Ia menjelaskan, desakan tersebut muncul setelah pemerintah kecamatan menerima berbagai keluhan warga.
Salah satu persoalan utama yang mencuat adalah potensi gangguan kesehatan akibat aktivitas tambang ilegal.
Menurut Irfan, lubang bekas galian yang dibiarkan terbuka tanpa reklamasi berpotensi menjadi tempat berkembang biak nyamuk penyebab malaria.
“Kubangan bekas tambang sangat berbahaya karena bisa menjadi sarang nyamuk malaria yang mengancam keselamatan warga,” ujarnya.
Selain berdampak pada kesehatan, aktivitas PETI juga dinilai memperparah kerusakan lingkungan dan berisiko menimbulkan konflik sosial di tengah masyarakat.
Solusi dan Harapan
Sebagai solusi jangka panjang, Irfan mendorong pemerintah pusat dan daerah segera merealisasikan Wilayah Pertambangan Rakyat (WPR) di Kecamatan Taluditi.
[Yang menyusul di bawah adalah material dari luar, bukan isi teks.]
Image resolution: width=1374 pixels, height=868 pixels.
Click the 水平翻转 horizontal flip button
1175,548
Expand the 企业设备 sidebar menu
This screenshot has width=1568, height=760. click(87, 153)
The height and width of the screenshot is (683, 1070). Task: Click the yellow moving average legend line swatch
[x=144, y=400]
Ia menilai, penetapan WPR akan memberikan kepastian hukum bagi masyarakat sekaligus mendorong praktik pertambangan yang lebih tertib dan ramah lingkungan.
“Kami berharap WPR segera ditetapkan agar masyarakat bisa menambang secara legal sesuai aturan, tanpa rasa khawatir,” kata Irfan.
Pemerintah Kecamatan Taluditi berharap langkah penertiban dan kebijakan legalisasi tambang rakyat dapat berjalan beriringan, sehingga keamanan masyarakat terjaga dan kerusakan lingkungan dapat diminimalkan.